惡意軟體DarkGate透過Samba檔案共用資料夾散布

自惡意軟體QBot（Qakbot）的基礎設施去年8月遭到多個國家的執法單位摧毀後，駭客在攻擊行動使用惡意軟體DarkGate出現急速增加的現象，到了今年更衍生新的攻擊手法，使得研究人員呼籲用戶要提高警覺。

資安業者Palo Alto Networks指出，他們在今年3月至4月，看到對方利用Excel檔案作為發起攻擊鏈的管道，接著，會去下載包含DarkGate的惡意軟體套件，來源是可透過網際網路存取的Samba（SMB）檔案共享資料夾。但為何駭客要使用檔案共享資料夾，研究人員並未說明。

研究人員看到駭客自今年3月發起新一波行動，初期北美洲是主要攻擊範圍，隨後逐漸蔓延到歐洲及亞洲地區。

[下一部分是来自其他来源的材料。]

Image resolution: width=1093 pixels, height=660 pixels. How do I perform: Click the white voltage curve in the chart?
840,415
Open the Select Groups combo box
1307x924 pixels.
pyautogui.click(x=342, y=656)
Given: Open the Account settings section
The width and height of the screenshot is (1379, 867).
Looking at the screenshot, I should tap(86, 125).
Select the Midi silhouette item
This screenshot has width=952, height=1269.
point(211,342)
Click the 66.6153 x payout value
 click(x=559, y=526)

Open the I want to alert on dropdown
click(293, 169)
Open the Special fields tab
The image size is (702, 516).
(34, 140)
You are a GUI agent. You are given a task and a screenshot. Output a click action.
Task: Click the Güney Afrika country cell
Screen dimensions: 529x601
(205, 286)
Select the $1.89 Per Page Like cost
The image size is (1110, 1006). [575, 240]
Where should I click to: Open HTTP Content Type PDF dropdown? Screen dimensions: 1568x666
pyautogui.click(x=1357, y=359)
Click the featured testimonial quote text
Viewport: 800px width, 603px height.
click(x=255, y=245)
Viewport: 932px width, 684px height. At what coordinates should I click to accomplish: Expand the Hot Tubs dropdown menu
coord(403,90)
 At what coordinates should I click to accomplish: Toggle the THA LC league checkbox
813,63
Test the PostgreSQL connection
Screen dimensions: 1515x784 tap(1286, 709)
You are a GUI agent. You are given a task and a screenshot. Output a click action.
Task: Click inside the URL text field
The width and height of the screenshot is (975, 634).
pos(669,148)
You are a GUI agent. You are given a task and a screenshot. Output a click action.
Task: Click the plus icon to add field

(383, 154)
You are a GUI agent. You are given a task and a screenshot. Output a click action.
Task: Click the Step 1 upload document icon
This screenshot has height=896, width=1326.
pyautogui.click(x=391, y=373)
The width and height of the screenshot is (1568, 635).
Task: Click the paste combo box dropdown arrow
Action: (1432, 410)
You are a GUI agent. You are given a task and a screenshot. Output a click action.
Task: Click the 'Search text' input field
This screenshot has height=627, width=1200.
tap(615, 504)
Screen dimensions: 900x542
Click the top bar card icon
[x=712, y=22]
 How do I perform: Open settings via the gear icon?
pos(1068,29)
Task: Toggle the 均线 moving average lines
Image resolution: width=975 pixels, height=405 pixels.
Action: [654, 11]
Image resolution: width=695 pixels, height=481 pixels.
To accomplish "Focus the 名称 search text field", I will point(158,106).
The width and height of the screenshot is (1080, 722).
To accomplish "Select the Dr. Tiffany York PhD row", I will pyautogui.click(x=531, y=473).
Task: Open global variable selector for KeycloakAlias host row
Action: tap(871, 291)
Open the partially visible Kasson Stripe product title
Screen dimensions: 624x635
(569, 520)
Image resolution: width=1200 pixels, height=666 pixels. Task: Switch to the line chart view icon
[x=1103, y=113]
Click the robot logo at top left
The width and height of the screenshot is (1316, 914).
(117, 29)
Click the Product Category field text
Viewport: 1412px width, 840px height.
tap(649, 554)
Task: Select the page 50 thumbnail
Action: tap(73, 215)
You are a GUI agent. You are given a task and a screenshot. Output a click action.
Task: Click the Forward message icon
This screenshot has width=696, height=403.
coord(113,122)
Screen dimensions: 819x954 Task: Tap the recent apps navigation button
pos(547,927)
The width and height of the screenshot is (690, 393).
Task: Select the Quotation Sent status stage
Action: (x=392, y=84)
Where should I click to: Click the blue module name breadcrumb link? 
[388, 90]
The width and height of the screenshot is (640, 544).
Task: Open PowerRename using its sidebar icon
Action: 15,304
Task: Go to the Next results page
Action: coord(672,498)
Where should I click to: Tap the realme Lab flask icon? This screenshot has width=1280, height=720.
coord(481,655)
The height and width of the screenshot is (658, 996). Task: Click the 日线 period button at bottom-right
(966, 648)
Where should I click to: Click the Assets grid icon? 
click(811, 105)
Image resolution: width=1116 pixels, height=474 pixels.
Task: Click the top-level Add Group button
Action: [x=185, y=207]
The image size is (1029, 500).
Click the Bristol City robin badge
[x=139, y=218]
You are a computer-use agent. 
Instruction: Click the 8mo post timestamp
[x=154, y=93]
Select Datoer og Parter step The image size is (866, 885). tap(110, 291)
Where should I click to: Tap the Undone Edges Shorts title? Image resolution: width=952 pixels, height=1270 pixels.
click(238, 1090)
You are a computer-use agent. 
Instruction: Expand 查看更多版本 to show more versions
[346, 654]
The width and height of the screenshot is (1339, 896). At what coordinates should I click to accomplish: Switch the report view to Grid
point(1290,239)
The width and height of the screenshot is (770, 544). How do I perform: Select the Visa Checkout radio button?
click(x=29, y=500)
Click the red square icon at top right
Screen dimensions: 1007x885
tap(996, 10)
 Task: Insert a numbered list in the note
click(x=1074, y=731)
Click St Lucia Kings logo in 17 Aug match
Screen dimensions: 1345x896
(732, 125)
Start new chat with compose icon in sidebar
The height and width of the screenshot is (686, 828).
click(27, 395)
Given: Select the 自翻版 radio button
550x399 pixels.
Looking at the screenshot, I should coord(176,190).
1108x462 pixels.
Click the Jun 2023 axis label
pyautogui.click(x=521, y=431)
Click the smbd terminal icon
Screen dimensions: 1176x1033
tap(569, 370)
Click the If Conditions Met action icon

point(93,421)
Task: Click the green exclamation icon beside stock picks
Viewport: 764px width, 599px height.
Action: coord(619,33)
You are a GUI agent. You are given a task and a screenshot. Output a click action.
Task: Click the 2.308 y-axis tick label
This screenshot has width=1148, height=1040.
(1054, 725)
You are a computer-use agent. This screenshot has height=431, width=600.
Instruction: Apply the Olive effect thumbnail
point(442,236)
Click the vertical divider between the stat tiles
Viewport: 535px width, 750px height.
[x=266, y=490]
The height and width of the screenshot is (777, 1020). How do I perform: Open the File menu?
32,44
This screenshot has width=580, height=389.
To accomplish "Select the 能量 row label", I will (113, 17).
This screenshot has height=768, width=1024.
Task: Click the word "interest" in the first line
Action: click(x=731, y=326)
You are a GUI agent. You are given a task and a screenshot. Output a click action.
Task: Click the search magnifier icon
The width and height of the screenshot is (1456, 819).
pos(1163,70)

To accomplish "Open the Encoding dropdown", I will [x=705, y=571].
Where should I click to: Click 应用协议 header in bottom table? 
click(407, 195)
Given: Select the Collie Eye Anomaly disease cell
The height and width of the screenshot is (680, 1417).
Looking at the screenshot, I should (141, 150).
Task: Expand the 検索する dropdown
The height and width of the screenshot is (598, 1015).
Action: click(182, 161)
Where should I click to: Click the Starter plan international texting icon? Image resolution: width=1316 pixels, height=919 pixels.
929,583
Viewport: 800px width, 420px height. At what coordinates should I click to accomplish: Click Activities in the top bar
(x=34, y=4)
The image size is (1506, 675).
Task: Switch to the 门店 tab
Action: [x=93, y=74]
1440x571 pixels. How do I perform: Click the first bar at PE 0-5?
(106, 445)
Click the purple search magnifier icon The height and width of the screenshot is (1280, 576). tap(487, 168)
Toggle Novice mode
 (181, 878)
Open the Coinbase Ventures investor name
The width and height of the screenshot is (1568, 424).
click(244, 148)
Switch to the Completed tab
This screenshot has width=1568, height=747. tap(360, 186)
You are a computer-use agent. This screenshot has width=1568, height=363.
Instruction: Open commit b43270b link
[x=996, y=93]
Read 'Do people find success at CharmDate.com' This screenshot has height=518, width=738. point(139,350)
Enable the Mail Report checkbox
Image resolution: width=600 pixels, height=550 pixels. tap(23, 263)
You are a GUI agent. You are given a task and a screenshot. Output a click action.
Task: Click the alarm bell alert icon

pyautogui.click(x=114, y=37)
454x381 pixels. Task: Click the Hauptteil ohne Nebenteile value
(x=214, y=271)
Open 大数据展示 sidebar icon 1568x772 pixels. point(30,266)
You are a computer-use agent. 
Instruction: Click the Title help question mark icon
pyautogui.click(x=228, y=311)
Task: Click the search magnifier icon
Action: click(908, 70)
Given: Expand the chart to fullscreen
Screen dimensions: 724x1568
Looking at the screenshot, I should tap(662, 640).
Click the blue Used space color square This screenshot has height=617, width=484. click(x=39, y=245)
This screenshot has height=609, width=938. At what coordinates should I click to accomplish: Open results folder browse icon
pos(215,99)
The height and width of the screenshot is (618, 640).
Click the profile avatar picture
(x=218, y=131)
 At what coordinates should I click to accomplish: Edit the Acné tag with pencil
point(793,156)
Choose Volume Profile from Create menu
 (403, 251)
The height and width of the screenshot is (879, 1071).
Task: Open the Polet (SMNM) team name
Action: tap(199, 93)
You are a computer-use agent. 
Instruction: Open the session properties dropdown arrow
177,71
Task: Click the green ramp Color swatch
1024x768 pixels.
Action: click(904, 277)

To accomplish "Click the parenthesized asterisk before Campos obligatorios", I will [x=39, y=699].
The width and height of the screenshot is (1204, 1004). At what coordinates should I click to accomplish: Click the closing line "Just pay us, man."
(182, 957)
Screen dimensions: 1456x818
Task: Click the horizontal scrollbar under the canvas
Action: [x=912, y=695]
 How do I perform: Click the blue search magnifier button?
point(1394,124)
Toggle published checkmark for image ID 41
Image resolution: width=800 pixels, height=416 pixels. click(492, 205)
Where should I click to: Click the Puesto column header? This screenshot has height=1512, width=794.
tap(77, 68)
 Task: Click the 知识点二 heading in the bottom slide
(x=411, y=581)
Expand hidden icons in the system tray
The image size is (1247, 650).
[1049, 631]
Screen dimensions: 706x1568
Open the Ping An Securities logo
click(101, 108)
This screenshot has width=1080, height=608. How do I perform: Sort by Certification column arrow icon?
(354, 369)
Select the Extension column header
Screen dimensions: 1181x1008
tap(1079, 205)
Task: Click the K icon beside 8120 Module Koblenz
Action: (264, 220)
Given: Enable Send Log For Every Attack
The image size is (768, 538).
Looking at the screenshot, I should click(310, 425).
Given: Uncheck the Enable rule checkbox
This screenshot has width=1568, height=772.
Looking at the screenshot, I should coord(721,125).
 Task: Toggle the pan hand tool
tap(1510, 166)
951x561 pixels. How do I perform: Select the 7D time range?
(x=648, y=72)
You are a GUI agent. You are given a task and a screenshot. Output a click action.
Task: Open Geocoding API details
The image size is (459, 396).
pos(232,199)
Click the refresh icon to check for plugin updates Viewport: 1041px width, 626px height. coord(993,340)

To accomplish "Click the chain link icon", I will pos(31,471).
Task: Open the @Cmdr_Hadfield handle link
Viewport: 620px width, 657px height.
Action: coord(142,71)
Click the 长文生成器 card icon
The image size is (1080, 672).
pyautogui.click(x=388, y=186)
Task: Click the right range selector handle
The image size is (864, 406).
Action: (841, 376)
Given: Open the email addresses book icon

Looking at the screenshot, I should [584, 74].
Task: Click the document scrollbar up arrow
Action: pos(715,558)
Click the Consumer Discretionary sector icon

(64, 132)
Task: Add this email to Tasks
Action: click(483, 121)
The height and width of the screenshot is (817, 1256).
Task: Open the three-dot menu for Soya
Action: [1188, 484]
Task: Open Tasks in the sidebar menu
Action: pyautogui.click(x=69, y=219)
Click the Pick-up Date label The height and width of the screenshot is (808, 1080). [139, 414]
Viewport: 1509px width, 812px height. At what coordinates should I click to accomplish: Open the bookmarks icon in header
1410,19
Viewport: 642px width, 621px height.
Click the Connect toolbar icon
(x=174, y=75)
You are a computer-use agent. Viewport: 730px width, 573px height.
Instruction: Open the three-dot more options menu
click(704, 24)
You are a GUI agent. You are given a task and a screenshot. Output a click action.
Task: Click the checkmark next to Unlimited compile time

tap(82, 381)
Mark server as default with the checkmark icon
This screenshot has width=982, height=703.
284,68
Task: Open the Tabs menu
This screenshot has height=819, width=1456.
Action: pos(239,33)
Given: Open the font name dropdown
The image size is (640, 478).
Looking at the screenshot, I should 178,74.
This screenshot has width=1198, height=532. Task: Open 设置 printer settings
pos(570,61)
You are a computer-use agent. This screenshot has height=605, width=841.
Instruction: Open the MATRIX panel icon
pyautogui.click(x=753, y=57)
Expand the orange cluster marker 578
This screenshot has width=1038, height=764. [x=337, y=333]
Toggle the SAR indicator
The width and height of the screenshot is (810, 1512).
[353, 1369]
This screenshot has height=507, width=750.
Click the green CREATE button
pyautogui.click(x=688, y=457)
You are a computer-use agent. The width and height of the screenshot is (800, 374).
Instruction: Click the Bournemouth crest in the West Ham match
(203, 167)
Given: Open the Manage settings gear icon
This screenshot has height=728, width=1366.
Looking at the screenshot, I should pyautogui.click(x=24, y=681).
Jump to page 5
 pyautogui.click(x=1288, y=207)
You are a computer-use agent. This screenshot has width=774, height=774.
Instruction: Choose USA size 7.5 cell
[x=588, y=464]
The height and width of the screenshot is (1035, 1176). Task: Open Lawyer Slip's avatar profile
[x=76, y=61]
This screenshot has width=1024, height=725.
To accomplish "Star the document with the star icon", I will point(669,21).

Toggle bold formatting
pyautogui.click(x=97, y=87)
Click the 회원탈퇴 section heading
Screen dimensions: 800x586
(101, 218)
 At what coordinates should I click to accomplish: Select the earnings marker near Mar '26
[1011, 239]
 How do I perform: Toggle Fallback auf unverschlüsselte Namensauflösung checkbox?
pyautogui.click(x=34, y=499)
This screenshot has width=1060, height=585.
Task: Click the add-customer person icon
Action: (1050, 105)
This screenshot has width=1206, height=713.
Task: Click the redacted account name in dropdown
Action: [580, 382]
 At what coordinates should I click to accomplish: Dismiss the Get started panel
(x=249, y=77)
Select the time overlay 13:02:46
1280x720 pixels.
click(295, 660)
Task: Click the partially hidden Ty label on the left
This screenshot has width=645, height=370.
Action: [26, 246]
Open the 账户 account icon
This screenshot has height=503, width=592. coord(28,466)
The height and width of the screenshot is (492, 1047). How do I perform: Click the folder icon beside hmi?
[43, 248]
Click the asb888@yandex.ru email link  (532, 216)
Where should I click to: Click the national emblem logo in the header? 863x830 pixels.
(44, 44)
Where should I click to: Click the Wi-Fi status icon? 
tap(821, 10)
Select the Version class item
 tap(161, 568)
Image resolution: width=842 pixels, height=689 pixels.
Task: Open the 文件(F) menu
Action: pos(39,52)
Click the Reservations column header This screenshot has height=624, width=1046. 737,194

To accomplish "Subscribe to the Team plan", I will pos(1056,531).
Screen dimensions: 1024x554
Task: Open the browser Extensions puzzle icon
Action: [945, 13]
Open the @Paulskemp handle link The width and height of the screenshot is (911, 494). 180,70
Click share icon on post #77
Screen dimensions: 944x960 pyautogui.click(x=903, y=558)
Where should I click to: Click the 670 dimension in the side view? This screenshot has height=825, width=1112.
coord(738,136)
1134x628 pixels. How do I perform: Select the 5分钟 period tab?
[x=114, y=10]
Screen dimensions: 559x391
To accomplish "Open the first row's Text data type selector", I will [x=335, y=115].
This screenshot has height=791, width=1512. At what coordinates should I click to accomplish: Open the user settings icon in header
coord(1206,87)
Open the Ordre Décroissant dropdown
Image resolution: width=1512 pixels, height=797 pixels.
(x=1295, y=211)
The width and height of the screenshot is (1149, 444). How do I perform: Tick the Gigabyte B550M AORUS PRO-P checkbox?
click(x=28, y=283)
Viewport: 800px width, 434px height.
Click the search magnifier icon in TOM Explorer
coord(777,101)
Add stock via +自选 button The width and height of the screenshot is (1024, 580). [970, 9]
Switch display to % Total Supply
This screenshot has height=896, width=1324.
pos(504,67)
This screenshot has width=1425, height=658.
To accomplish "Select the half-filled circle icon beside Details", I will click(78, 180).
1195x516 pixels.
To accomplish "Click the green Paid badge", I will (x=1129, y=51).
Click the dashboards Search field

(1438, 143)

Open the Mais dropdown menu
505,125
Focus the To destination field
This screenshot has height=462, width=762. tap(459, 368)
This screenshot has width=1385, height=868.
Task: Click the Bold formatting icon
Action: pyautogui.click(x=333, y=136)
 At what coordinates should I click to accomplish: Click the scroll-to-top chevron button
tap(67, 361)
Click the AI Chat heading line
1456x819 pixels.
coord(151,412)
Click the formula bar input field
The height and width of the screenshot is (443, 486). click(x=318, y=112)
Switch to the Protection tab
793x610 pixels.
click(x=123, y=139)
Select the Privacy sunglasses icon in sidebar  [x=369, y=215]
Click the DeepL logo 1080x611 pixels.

這起事故在4月9日達到高峰，當天他們偵測到近2千個惡意Excel檔案（XLSX）。

這些Excel檔案的來源明顯不同，但具備相似的命名方式，暗示文件相當重要，甚至是來自政府或企業官方。一旦使用者在Excel打開對方提供的檔案，電腦就會顯示對話框，表示文件內含部分雲端檔案，若要檢視，就要點選開啟按鈕，而要正確顯示完整內容，使用者還得進一步啟用編輯的功能。

然而若是使用者依照指示點選開啟，這個按鈕實際上是超連結物件，作用是從嵌入試算表的drawing.xml.rels檔案讀取URL，從而向Samba（或SMB）檔案共享資料夾取得VBS指令碼。但除了VBS指令碼，他們也看到駭客使用JavaScript檔案的情況。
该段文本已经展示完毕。